Many discussions we have are about how to approach our goals. Where naturally the community can have different opinions. Regardless of the conversation of how. We need concrete action and executions to land – which in term needs support from community members doing these ground works. Having a seemingly perfect approach won’t necessarily get us LLM support, or even get the community to collectively work toward that. We need real groundwork to make things happen, and empower the community to make these ground works.

Actions and results speak louder, and that is what users turn to the community for. We would need to avoid running the risk of being over-bureaucratic, as we do not exactly command that the community should take exactly one approach.

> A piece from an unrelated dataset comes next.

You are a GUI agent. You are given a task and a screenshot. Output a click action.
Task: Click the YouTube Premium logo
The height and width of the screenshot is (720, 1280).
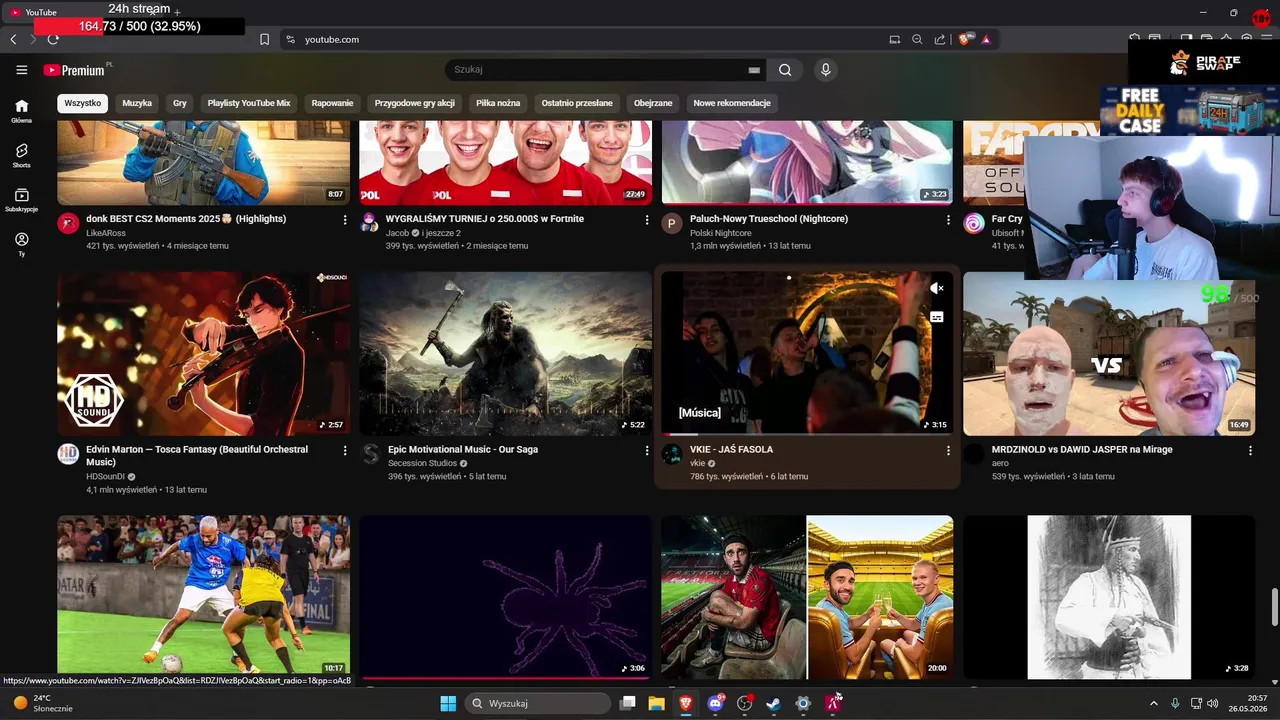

The reality is simple: insisting one seemingly perfect engineering approach won’t give us solutions for LLM. Nor will they resolve real technical challenges at the core, while the right architecture(and empowering members that does ground work to bring them) is the real key.

Following one specific approach is not a necessary nor sufficient condition to get a “good or right project”. Approaches can only facilitate and empower the community towards the goal.

In the end, it is the community who comes and builds code, does the groundwork, maintains the existing modules, and brings real LLM support. These are real works that every member sees taken into consideration when we make the collective decision on ways to move forward. We all have to do real groundwork to earn merits and, as a natural consequence, alignment from community members, which in turn is reflected in community strategy and collective choices that naturally empower these ground work.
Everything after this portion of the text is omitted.